Document excerpt:
┌────────
Google’s head of developer relations and vice president of developer X Jeanine Banks asserted that a neuro-inclusive design approach will stand out. By the end of 2025, she predicted, user adoption will have increased five-fold for developers that begin their projects with an emphasis on neuro-inclusiveness, creating with simplicity and removing distractions.

Seven principles, according to Banks, will be crucial for achieving this degree of accessibility: balance, proportion, unity, light, color, space, and patterns.

2. Adoption of curated open source on a large scale

Four out of five developers will adopt curated open source, which will add a degree of accountability to today’s free or “as-is” open source, according to Eric Brewer, VP of infrastructure and Google fellow. As part of its Assured Open Source Software (AOSS) business, the internet behemoth already provides selected open source.

3. Automated SecOps Processes

Iman Ghanizada, Google’s worldwide manager of autonomous security operations, predicts that by the end of 2025, up to 90% of security operations workflows will be automated and handled as code. This will be accomplished by Google using services like Community Security Analytics and Chronicle to enable continuous detection and reaction.

4. A four-day workweek powered by AI

Iman’s prediction was followed by that of Kamelia Aryafar, senior director of engineering at Google Cloud AI, who asserted that the main impetus for the shift to a four-day workweek will be artificial intelligence (AI). She stressed that advances in AI, like Google’s Vertex AI, will automate jobs and allow teams to do the work of five days in just four.

5. The majority of data will be used in real-time

By the end of 2025, according to Irina Farooq, analytics product leader at Google Cloud, 90% of all data will be actionable in real-time. With innovations like Dataplex (which automates data administration and governance, unifies distributed data, and supports unstructured data), support for Apache Spark on BigQuery, and support for unstructured data, she claimed that Google is making it possible.

6. No distinction between transactional and analytical processes

Transactional and analytical database workloads have existed separately for a long time. But according to Andi Gutmans, vice president and general manager of databases at Google, these obstacles will vanish by the end of 2025. Spanner, Cloud SQL, BigTable, and AlloyDB, among other Google Cloud services, will play a part in making that happen, according to him.

7. Cloud infrastructure decisions are made automatically

In the next three years, more than half of cloud infrastructure choices, according to Amin Vahdat, VP and GM of systems and services infrastructure at Google, will be automated. According to him, this change will depend on the usage patterns, scale, and performance requirements of a company.

8. Priority will be given to sustainability

Steren Giannini, group product manager at Google, expects that things will soon change with sustainability taking the lead. For a long time, developers have concentrated on creating projects and apps with a focus on security, dependability, and performance. He points out that up to three out of every four developers will use sustainability as the main guiding element for their initiatives. To this goal, Google provides a carbon footprint calculator to assess how using the cloud affects sustainability.

9. The effects of multi-cloud

As a result of multi-cloud features offered on the market, such as Anthos and BigQuery Omni, Richard Seroter, director of DevRel and outbound product management, predicts that more than half of all enterprises using the public cloud will switch their primary cloud provider.

10. It will all be low-code/no-code

Last but not least, Jana Mandic, a Google engineering manager, predicted that no-code and low-code will dominate businesses in the upcoming three years. In the future, she said, more than half of all commercial applications will be created by people who do not identify as professional developers. Notably, Gartner also expects that by 2025, more than 70% of new apps will be powered by low-code/no-code technologies.
└────────
Record extracts:
┌────────
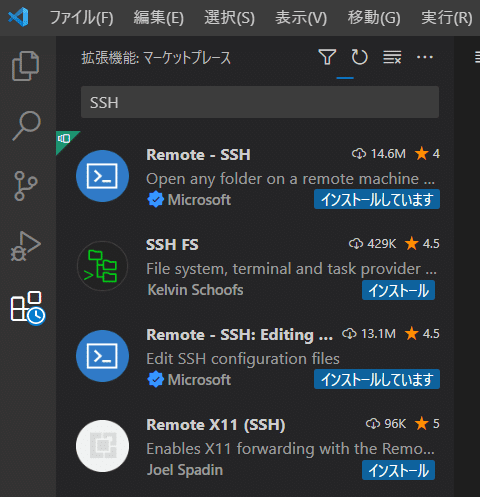480x497 pixels.
Task: Open the Explorer view in activity bar
Action: pyautogui.click(x=26, y=66)
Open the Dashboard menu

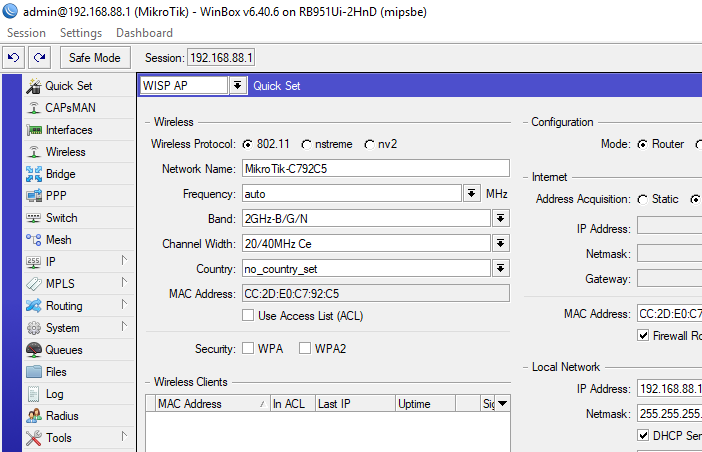[x=144, y=33]
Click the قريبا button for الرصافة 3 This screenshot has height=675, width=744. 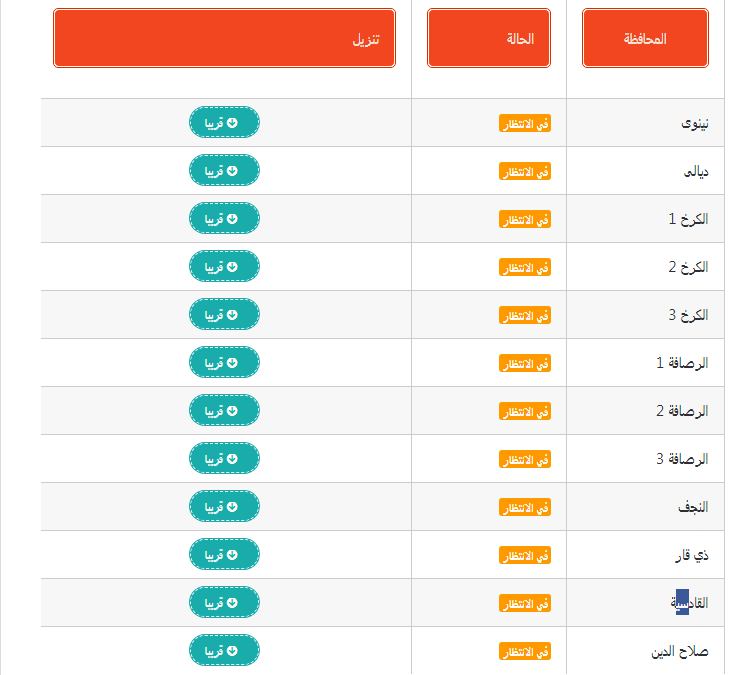(x=224, y=459)
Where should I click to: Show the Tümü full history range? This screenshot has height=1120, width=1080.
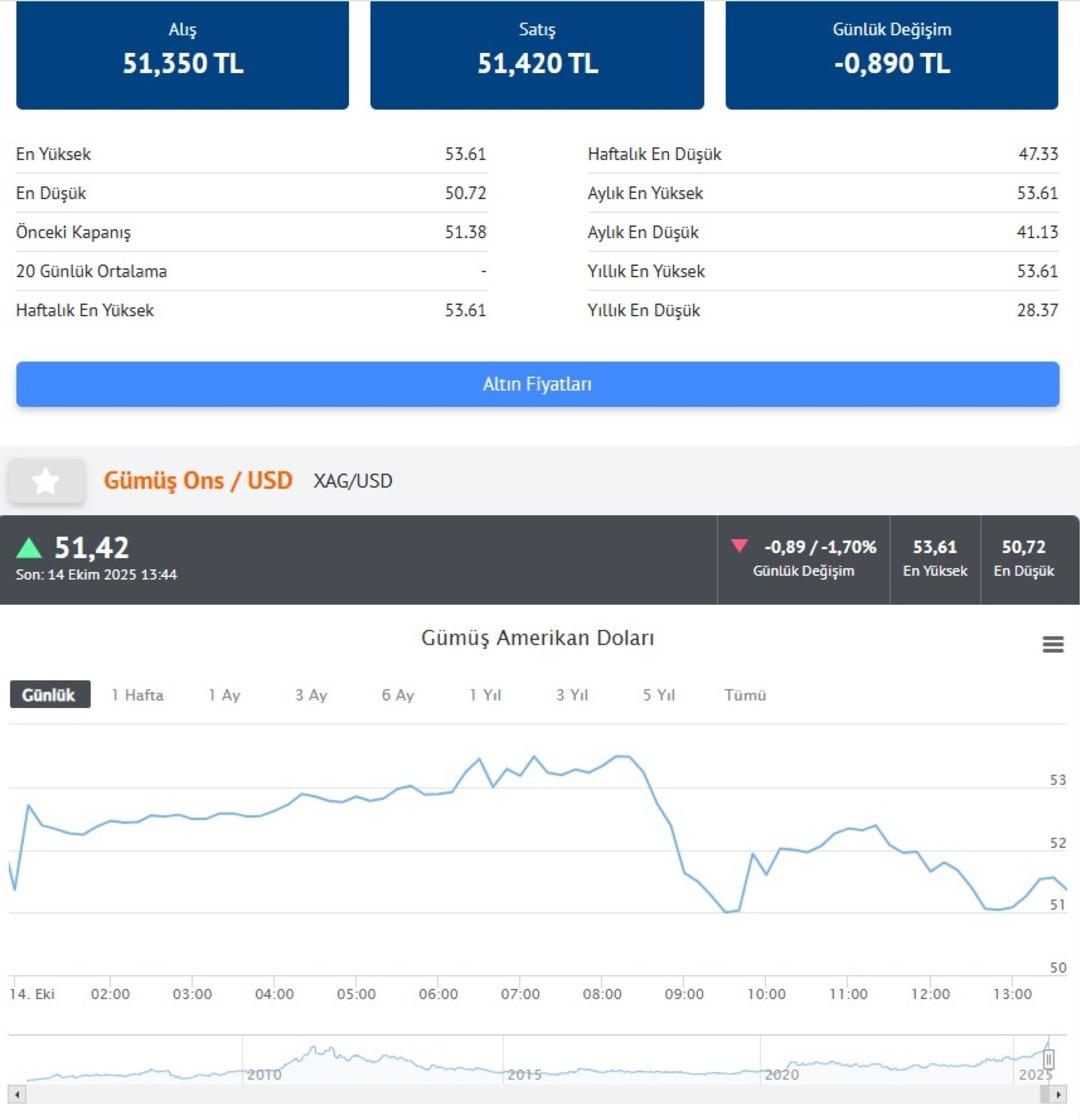[x=745, y=695]
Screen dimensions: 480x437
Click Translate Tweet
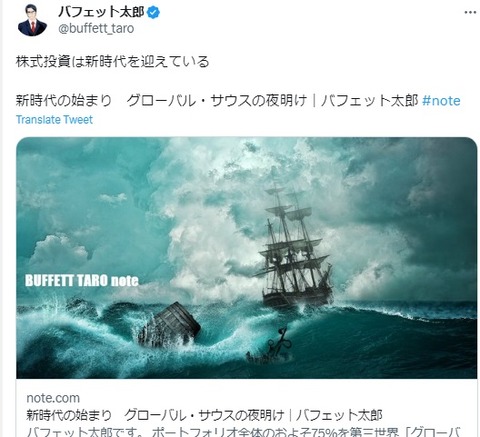[x=54, y=120]
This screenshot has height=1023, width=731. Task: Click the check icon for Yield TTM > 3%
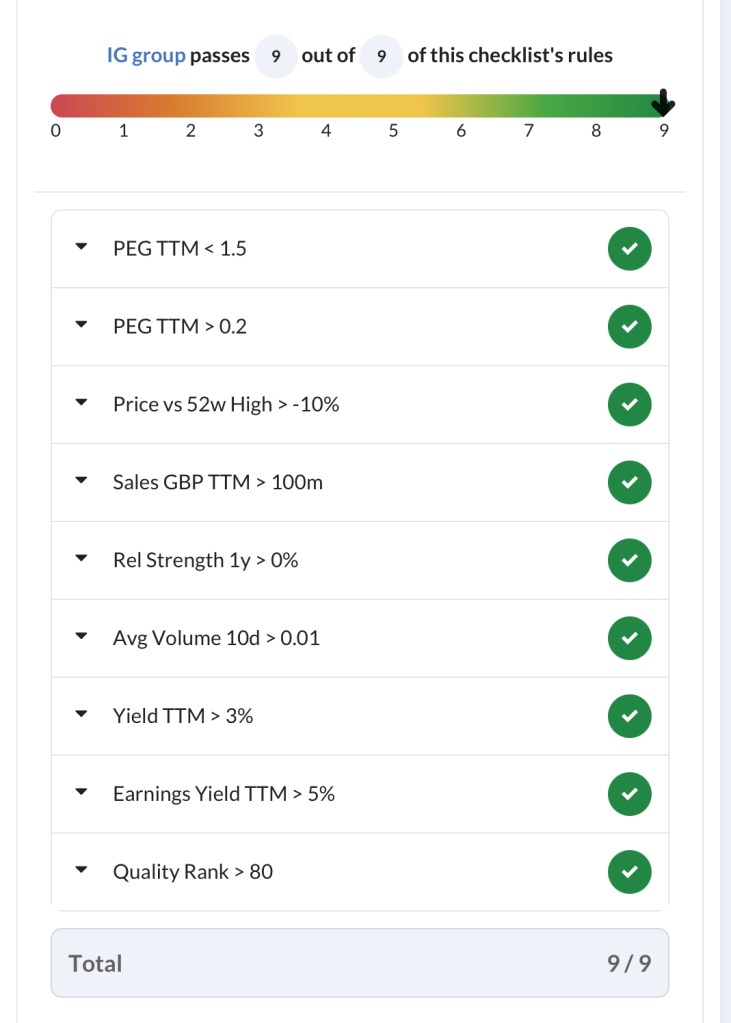click(x=629, y=716)
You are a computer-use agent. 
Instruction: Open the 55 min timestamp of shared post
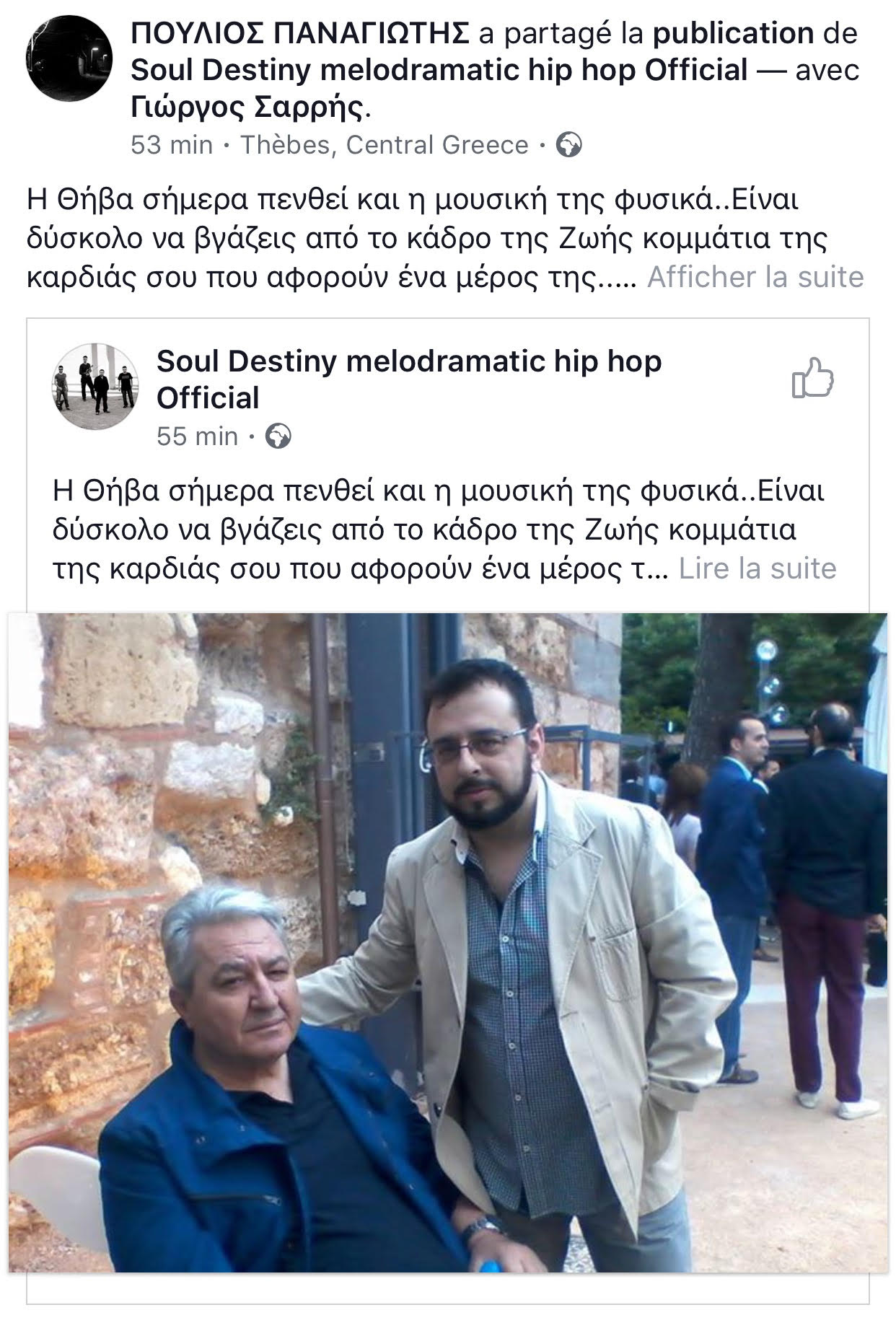(x=198, y=436)
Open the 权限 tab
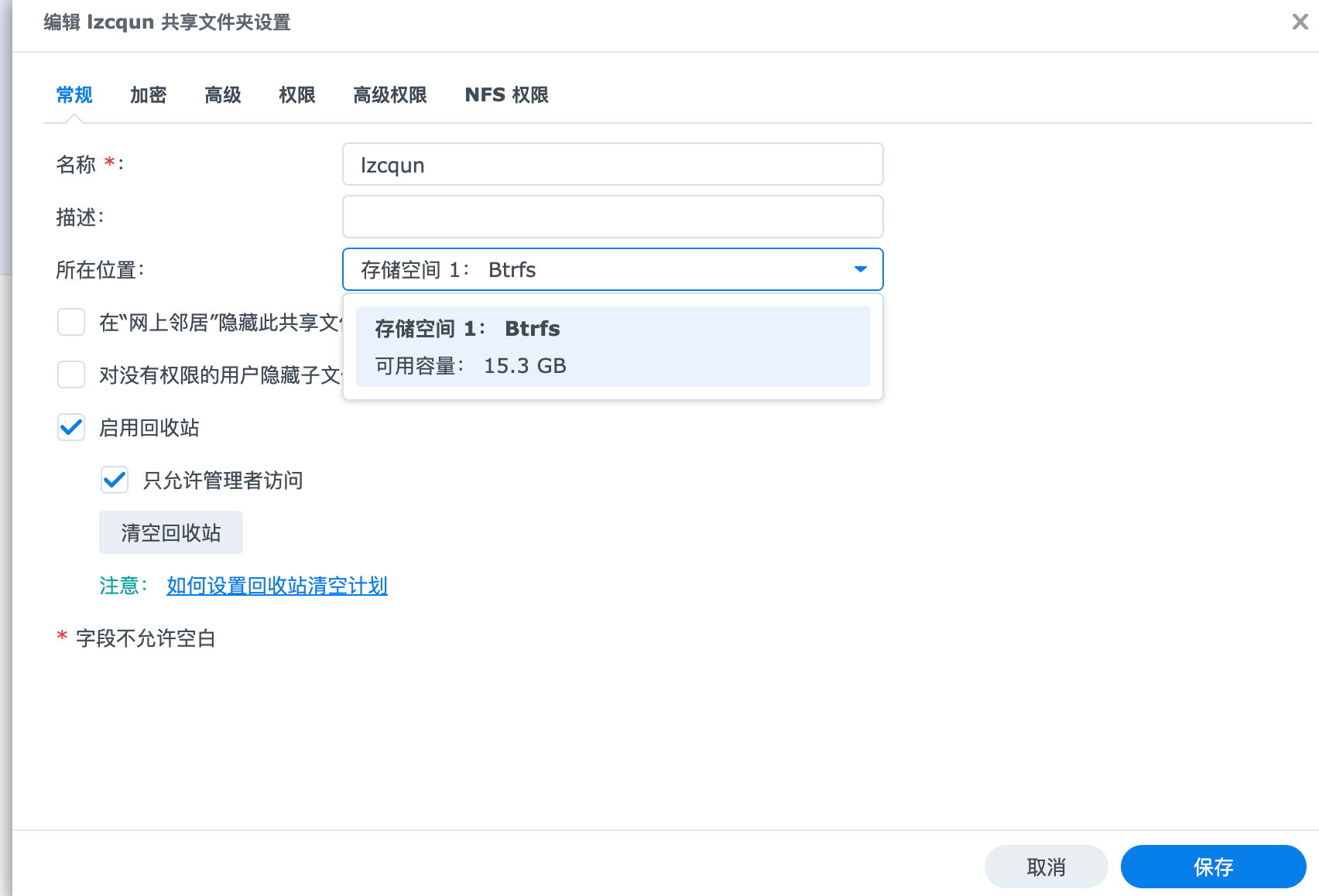 (x=296, y=95)
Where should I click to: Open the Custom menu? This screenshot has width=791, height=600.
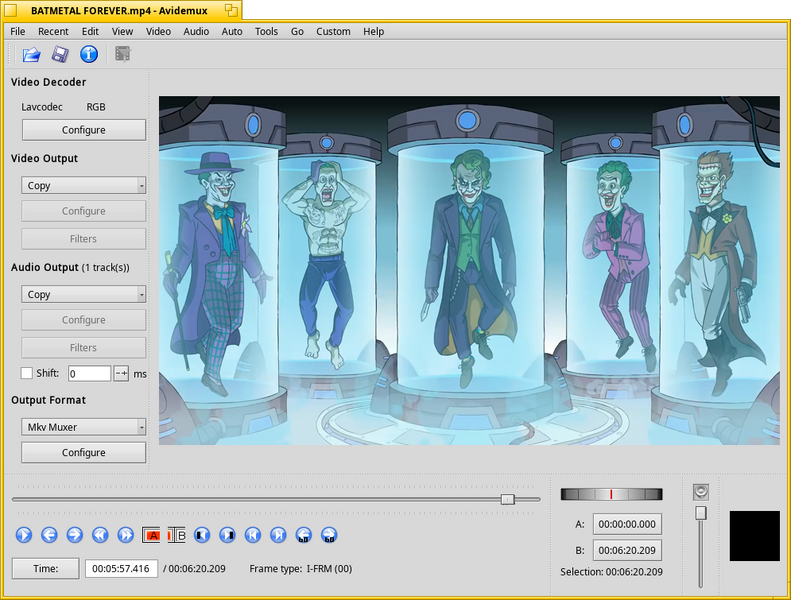(333, 31)
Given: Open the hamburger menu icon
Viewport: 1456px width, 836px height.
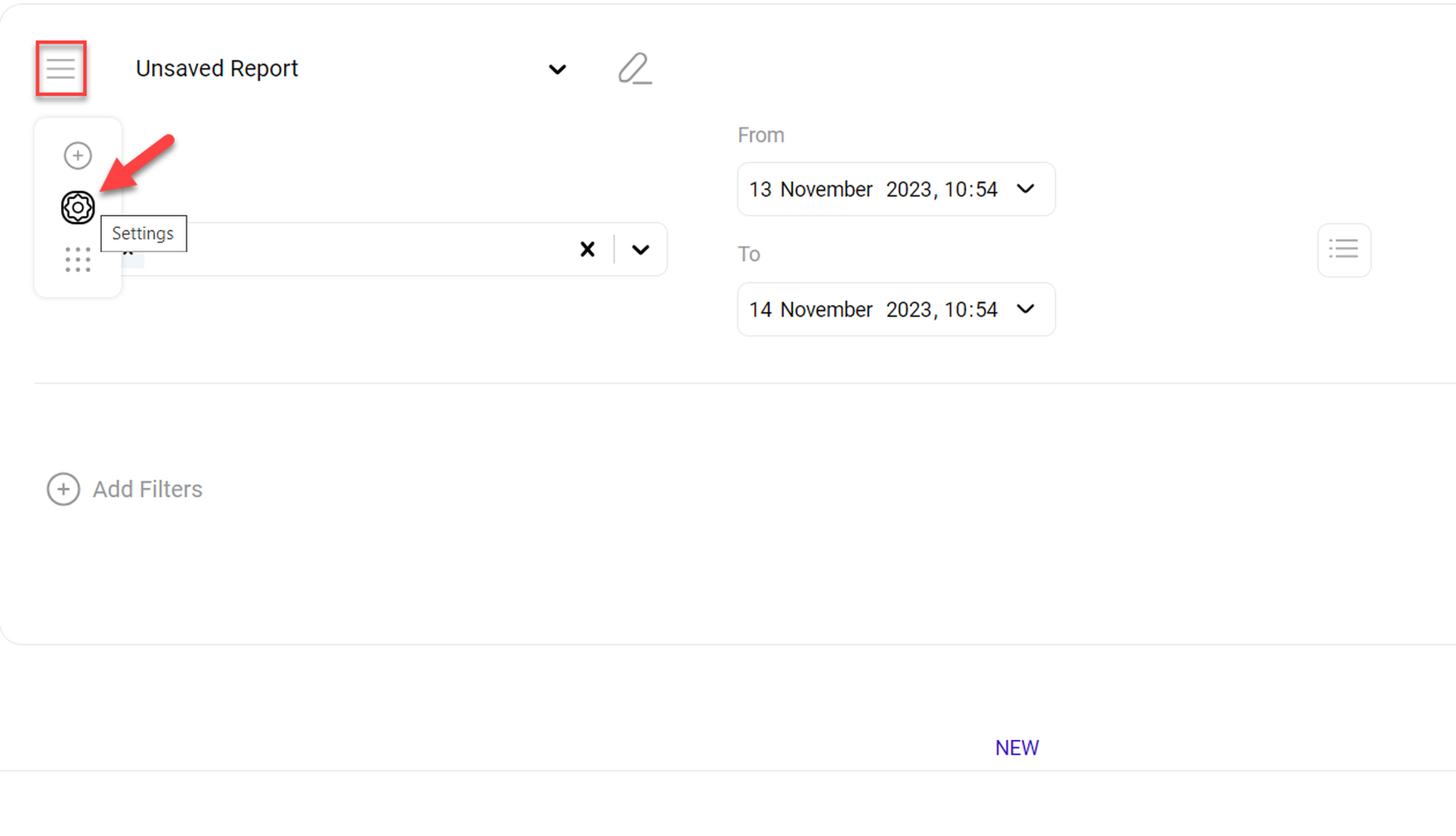Looking at the screenshot, I should coord(61,68).

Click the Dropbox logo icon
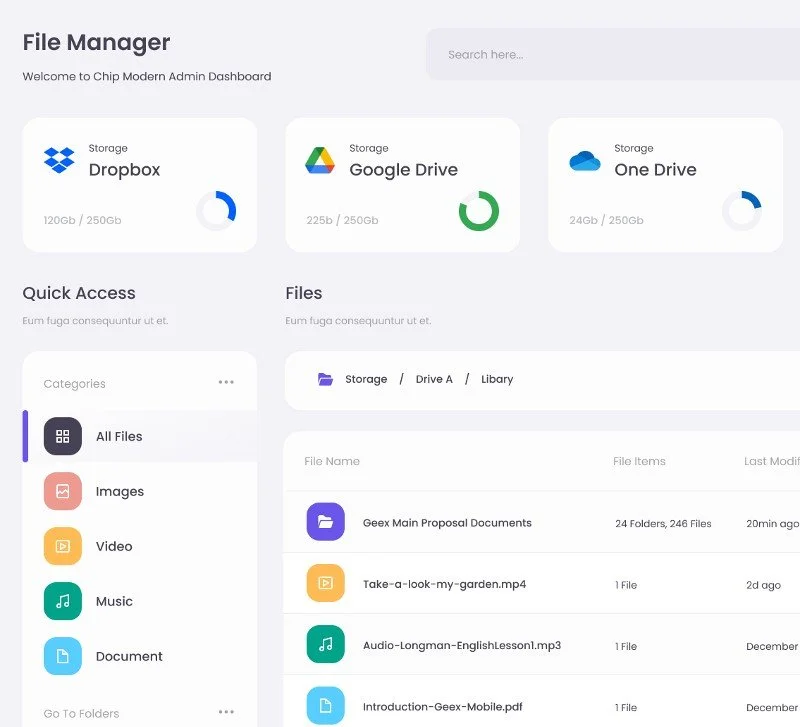59,160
└────────
Your task:
Please summarize the text on Google's technology predictions in two sentences.

Output for this exercise:
Google leaders predict that in the coming years, many by the end of 2025, neuro-inclusive design will drive much higher user adoption, curated open source will be widely adopted, most security operations workflows and over half of cloud infrastructure decisions will be automated, 90% of data will be actionable in real time, and the separation between transactional and analytical database workloads will disappear. They also expect AI to power a four-day workweek, up to three in four developers to make sustainability their main guiding element, over half of public-cloud enterprises to switch primary providers because of multi-cloud features, and low-code and no-code tools to dominate businesses, with Google services cited as enabling several of these shifts.